百姓の顔 「被差別部落の民話・田中龍雄著 明石書店発行」
 むかし、飛騨国の人手の多い部落では、不作の年がかさなるたびに、代官所から戒められて、浄場めぐりをくりかえしたと。
 しきたり破る飼い主を、そのままにして見逃がせば浄場、村場の守りできぬ。
 そのうえ部落うちのぞうよもいるで、斃馬の届けを腕こまねいて待つよりも、戒めどおりに浄場をめぐり、村のようすを見届けようとな。

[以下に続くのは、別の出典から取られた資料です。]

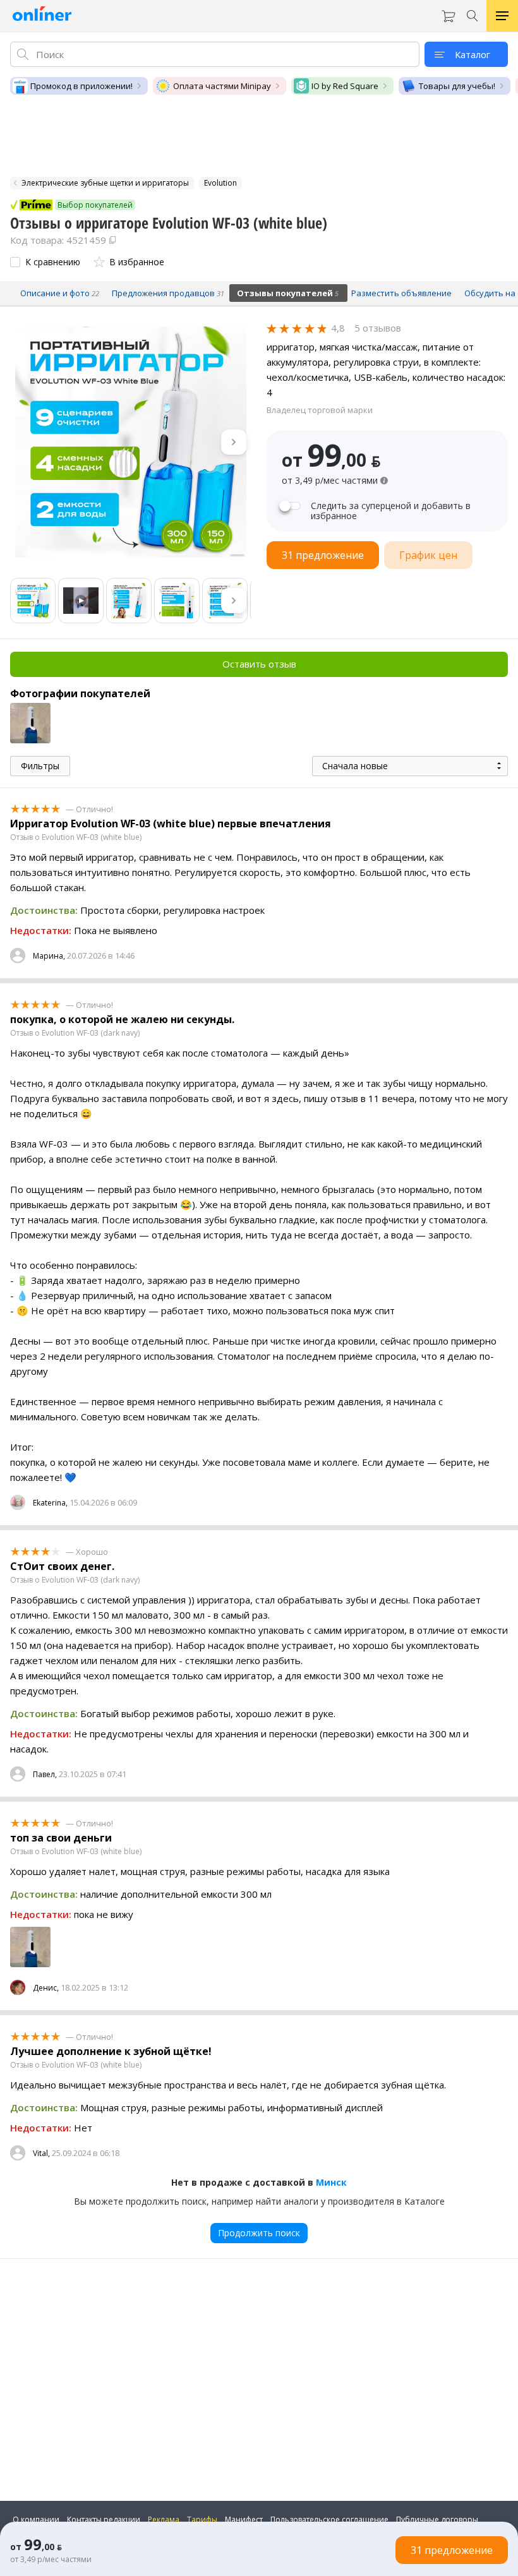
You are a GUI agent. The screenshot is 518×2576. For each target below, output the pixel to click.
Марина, (49, 955)
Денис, (46, 1987)
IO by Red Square (344, 86)
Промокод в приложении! (81, 86)
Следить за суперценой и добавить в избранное (391, 511)
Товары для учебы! (457, 86)
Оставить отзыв (259, 663)
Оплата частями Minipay (222, 86)
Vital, (41, 2153)
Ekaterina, (50, 1502)
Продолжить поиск (259, 2233)
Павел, (45, 1774)
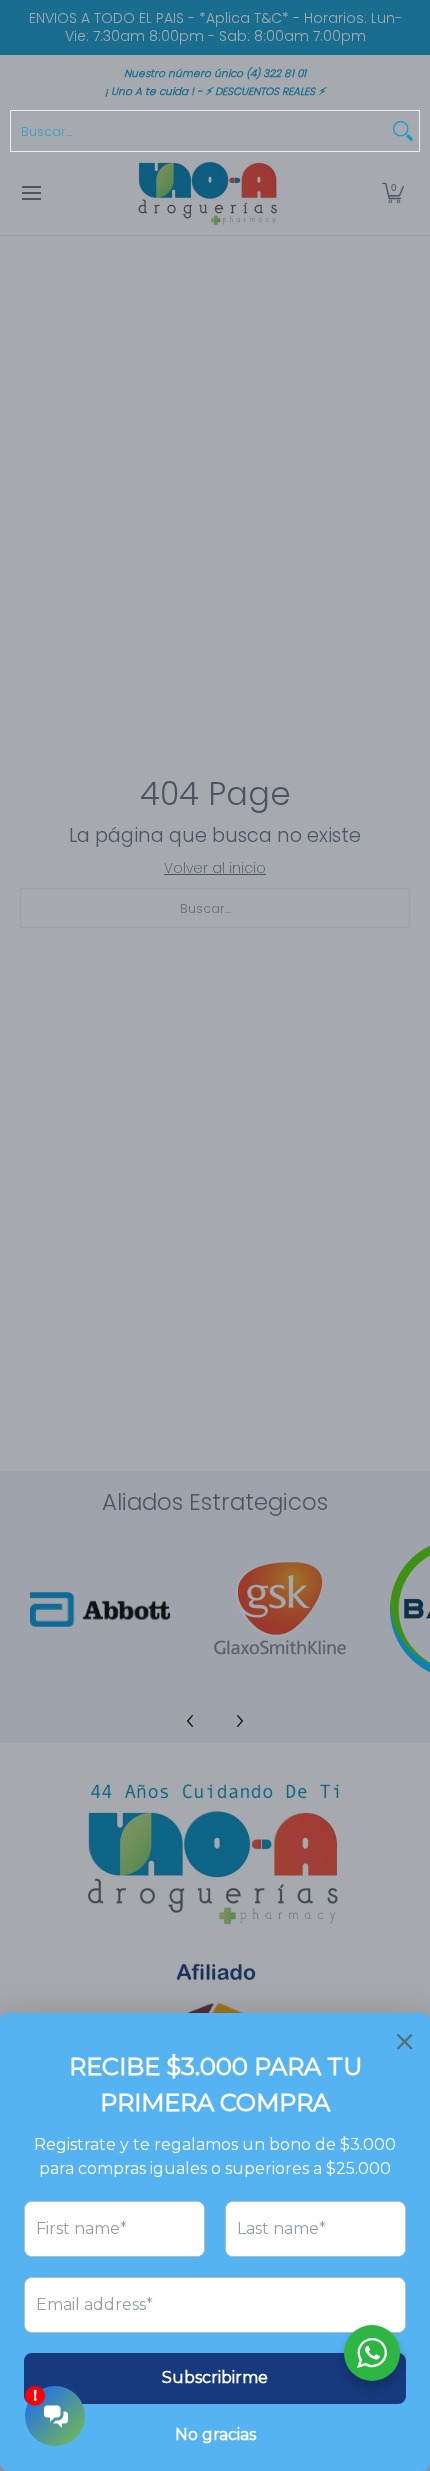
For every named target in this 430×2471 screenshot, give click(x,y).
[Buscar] (403, 131)
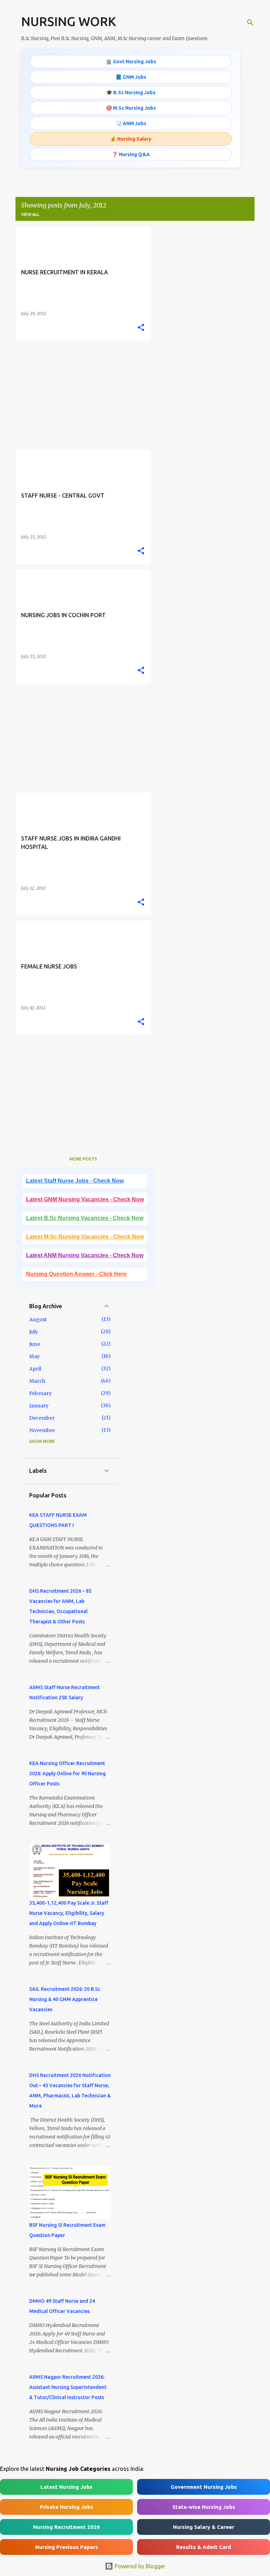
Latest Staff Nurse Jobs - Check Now (75, 1181)
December (42, 1418)
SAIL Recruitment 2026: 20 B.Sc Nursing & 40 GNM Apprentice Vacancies (64, 1999)
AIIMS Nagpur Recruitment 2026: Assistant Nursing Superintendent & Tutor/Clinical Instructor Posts (68, 2387)
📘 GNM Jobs (131, 77)
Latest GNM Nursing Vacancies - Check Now (85, 1199)
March (37, 1381)
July (33, 1332)
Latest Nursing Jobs (66, 2487)
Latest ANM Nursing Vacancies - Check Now (84, 1255)
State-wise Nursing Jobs (203, 2507)
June (34, 1344)
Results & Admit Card (203, 2547)
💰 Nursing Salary (131, 139)
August (38, 1319)
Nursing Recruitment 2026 (66, 2527)
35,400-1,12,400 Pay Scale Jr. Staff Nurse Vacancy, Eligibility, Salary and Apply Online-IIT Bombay (68, 1913)
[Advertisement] (80, 395)
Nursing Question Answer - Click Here (76, 1274)
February (40, 1393)
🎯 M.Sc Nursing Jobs (131, 108)
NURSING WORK (68, 21)
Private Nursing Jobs (66, 2507)
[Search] (250, 22)
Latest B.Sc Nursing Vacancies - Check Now (84, 1218)
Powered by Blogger (139, 2566)
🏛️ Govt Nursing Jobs (131, 61)
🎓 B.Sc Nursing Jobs (130, 92)
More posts (83, 1159)
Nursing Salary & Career (203, 2527)
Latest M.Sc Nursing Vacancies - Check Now (85, 1237)
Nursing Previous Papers (66, 2547)
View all (30, 214)
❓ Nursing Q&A (131, 154)
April (35, 1369)
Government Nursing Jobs (204, 2487)
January (39, 1405)
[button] (141, 327)
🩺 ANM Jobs (131, 123)
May (34, 1356)
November (42, 1430)
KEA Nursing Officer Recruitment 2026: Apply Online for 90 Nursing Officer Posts (67, 1773)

 そのつど人手をかき集め、目を光らせて乗りこんだとよ。
 行く先ざきの村役へ仲間の使いを走らせて、浄場めぐりの先ぶれしてな。ほかの仲間が手分けして、馬を飼っとる百姓家の庭さきから声をかけたり、人を見るとや聞きこみをして、馬の所在をたしかめたがな。
不作つづきの百姓家では,ません棒を立てかけたまま、寝藁一本見つか                          らぬほど、ねぶったように片づけた厩はかりが目立ったと。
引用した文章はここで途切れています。